Task statement: Return each line of the listing below that contains the word "beside", matching case exactly.

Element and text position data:
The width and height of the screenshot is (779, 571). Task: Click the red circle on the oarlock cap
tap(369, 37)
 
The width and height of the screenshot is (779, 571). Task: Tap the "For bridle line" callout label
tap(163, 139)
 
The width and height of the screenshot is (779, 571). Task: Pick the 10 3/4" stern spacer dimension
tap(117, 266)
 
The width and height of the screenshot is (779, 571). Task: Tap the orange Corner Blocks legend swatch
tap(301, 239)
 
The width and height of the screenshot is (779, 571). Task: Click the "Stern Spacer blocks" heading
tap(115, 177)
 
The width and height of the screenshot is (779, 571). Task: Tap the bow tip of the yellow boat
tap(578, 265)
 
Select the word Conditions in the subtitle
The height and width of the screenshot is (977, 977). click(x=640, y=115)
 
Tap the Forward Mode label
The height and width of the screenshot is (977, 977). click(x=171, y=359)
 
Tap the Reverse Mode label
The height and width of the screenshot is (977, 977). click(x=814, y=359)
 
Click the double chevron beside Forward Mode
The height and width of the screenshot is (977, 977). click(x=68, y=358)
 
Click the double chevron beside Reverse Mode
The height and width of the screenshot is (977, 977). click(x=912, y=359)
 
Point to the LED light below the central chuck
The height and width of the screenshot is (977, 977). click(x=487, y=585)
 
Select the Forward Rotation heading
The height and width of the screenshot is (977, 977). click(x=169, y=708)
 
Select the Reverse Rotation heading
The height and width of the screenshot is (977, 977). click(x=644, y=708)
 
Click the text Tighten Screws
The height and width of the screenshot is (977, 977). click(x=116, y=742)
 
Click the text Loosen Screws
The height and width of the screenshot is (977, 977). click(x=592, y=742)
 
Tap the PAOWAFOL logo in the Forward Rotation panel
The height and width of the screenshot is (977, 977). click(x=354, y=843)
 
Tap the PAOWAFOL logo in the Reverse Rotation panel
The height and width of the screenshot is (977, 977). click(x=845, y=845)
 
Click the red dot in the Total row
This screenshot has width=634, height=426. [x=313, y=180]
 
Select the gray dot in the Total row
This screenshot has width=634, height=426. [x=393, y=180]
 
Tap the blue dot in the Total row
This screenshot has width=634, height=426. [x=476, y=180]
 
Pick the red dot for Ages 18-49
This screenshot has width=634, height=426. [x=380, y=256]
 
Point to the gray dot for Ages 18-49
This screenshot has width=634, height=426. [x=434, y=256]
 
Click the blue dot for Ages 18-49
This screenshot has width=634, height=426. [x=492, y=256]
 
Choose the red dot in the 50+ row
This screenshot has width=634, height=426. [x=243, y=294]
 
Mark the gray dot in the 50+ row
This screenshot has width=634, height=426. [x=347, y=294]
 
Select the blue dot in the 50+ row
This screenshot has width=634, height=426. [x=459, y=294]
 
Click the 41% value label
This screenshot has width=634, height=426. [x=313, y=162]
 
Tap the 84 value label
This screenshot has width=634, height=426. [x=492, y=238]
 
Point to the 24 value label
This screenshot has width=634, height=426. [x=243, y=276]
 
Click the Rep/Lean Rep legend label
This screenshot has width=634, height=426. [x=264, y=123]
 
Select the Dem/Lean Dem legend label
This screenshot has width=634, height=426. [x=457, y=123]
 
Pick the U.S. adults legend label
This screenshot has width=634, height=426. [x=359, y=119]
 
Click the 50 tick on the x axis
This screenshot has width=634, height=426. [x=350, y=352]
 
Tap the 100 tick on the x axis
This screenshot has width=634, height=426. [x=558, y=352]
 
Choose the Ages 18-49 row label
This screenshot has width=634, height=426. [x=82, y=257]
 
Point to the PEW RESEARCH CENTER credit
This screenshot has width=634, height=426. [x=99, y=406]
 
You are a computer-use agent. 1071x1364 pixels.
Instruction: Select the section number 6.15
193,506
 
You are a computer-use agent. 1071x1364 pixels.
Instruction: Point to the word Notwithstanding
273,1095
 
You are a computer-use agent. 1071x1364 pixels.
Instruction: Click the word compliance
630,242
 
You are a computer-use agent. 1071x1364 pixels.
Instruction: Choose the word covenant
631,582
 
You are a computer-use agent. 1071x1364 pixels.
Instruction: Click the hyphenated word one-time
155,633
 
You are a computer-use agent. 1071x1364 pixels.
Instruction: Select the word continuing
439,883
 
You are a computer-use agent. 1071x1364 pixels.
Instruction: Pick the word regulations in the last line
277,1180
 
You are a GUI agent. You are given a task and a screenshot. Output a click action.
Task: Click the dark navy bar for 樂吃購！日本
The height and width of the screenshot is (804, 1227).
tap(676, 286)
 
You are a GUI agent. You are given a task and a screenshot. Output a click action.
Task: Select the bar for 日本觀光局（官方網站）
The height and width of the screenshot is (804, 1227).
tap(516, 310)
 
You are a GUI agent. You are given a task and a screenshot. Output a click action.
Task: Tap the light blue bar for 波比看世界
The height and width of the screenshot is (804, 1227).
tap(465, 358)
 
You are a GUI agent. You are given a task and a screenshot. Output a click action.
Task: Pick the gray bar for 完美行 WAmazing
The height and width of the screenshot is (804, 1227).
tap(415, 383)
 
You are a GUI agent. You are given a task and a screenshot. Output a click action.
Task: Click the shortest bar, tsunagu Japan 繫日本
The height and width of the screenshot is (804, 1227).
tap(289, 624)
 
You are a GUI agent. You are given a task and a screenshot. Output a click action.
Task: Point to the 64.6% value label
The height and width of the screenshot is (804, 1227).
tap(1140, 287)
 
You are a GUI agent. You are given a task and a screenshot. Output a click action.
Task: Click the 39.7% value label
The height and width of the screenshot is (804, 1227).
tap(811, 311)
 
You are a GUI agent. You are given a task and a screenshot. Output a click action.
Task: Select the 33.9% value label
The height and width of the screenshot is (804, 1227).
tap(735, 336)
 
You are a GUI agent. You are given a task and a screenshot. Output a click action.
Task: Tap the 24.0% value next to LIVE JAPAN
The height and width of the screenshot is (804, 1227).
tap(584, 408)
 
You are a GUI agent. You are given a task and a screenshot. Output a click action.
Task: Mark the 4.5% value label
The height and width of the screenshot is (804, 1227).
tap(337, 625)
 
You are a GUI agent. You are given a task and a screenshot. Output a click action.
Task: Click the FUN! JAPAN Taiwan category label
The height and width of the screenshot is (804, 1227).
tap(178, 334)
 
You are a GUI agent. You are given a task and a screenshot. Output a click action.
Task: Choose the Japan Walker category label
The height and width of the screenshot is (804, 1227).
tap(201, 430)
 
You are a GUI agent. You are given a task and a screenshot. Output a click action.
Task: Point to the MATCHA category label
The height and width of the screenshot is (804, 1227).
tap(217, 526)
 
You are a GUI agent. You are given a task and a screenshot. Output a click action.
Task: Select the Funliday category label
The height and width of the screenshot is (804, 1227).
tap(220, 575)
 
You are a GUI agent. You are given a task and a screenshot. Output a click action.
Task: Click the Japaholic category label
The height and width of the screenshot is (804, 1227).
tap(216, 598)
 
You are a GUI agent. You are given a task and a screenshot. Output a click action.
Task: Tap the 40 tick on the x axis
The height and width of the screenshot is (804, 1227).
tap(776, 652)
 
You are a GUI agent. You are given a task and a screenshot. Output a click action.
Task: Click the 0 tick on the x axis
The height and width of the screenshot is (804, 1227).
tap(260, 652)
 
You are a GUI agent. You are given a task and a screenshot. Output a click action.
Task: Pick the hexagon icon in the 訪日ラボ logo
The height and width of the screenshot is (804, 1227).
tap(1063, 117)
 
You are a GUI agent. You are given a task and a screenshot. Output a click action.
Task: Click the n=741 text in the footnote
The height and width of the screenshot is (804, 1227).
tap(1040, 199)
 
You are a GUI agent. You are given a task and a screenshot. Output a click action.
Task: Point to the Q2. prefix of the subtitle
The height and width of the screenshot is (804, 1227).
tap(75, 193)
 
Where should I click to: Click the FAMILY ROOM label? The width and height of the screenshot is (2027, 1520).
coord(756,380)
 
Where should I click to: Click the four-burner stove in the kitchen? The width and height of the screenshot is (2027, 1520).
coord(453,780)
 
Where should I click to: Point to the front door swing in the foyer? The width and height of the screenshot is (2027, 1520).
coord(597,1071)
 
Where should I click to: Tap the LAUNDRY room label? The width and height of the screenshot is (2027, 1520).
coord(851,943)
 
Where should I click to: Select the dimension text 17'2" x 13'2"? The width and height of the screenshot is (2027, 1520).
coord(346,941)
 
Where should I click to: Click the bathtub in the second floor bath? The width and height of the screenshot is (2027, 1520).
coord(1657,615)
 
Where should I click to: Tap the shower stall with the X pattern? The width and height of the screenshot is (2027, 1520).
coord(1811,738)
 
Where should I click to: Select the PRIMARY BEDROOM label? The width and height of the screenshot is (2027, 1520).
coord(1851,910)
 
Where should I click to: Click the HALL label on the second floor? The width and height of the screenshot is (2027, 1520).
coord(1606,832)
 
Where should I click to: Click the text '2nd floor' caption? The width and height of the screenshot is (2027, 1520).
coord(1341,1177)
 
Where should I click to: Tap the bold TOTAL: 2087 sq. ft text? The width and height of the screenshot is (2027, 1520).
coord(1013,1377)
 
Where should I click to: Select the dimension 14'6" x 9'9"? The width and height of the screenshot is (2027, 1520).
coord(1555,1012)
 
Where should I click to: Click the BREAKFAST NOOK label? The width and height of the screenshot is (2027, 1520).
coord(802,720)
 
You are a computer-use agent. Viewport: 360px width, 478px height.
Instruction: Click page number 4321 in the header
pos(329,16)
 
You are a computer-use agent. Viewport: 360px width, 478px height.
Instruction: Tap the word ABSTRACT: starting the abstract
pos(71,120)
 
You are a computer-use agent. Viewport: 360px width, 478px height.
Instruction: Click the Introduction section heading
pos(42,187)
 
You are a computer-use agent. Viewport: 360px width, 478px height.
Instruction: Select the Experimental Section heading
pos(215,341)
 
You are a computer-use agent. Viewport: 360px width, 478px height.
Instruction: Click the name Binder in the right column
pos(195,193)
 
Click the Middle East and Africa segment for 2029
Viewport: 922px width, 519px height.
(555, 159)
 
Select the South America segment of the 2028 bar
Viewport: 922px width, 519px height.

Output for this exercise:
Click the double chevron beside Forward Mode
Click the double chevron beside Reverse Mode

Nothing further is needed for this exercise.